Mitochondria extensively generate ROS or/and are targeted by free radicals in the aetiopathology of the major neurodegenerative diseases. In most of these diseases, the overproduction of ROS or a loss of function of antioxidant pathways leads to oxidative damage of biological molecules. This in turn leads to deregulation of the function for which they are responsible or, ultimately, the initiation of cell death. Thus, even a small increase in ROS production over the basal rates requires elevated antioxidant activity. Maintenance of the major antioxidant systems (predominantly GSH in the brain) is a highly energy consuming process and any increased activity of antioxidant production may lead to a limitation of substrates required for the normal functioning of mitochondria (Fig. 2).

Details are in the caption following the image
Balance and interrelation between ROS production, energy metabolism and antioxidant homeostasis. Any changes in this balance lead to oxidative damage.

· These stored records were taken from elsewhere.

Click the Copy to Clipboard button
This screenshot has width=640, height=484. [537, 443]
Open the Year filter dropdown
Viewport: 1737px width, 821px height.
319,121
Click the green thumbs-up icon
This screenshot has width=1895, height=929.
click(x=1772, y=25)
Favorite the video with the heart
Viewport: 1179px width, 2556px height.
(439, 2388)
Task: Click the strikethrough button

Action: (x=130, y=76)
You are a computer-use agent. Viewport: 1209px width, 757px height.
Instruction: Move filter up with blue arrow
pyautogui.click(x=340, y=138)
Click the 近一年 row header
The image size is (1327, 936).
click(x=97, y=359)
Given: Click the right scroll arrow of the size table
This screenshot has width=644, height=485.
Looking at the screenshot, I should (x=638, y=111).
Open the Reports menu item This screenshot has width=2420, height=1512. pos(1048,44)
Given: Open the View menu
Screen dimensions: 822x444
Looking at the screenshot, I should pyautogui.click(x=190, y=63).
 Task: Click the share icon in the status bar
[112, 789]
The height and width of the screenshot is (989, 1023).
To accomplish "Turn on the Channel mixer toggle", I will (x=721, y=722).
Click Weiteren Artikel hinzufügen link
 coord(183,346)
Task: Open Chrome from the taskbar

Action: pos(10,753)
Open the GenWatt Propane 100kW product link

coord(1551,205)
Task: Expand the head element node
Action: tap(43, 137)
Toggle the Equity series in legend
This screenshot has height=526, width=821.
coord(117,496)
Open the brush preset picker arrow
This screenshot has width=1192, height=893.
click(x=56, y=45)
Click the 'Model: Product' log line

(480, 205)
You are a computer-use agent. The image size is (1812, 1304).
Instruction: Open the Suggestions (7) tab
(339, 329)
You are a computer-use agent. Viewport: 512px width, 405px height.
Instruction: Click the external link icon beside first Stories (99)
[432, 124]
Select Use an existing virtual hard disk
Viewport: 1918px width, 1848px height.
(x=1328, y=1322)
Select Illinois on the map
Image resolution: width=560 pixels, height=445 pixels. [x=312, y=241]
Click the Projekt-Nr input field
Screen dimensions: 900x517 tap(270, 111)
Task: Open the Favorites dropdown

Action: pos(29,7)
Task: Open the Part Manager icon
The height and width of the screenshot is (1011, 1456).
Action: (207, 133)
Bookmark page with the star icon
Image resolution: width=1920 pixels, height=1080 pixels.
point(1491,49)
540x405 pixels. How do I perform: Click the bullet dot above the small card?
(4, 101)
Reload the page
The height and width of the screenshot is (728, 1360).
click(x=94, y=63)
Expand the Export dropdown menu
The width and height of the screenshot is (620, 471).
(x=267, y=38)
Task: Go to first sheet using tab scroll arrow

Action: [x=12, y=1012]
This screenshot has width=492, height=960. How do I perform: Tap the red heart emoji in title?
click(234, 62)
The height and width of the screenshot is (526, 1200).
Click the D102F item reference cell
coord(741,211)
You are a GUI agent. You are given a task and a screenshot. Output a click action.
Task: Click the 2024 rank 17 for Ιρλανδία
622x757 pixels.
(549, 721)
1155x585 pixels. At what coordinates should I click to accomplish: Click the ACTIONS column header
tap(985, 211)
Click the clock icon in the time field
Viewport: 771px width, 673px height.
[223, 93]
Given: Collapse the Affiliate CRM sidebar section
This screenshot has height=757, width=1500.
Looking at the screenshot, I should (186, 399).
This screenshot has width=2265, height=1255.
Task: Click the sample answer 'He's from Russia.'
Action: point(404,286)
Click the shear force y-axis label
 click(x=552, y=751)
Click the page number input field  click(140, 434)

Mitochondrial redox balance and the physiological role of mitochondrial ROS are very important for neuronal housekeeping. Despite the vast number of studies confirming the damaging role of mitochondrial ROS in neurodegeneration, mitochondrially targeted antioxidants are not effective in the treatment of neurodegenerative diseases at a patient level for various reasons, including a quenching effect on the physiological signalling function of ROS. Antioxidant therapy has been confirmed to be effective for a number of neurodegenerative disorders in experiments conducted at a cellular level, although most of the clinical trials have failed to demonstrate neuroprotection or efficacy in patients. This failure to translate the positive effects of antioxidants is usually attributed to difficulties with respect to the delivery of antioxidants to cells in the brain or the chemical instability of antioxidants. We propose that oxidative damage in neurodegeneration should be prevented or restricted via the direct inhibition of ROS production from specific sources, rather than via the use of scavengers. Furthermore, identifying ways of quenching the production of free radicals in these cells specifically, either via direct inhibition of an enzyme, or by increasing the endogenous antioxidants or increasing energy production, represents one of the most promising future directions for the development of therapeutic strategies.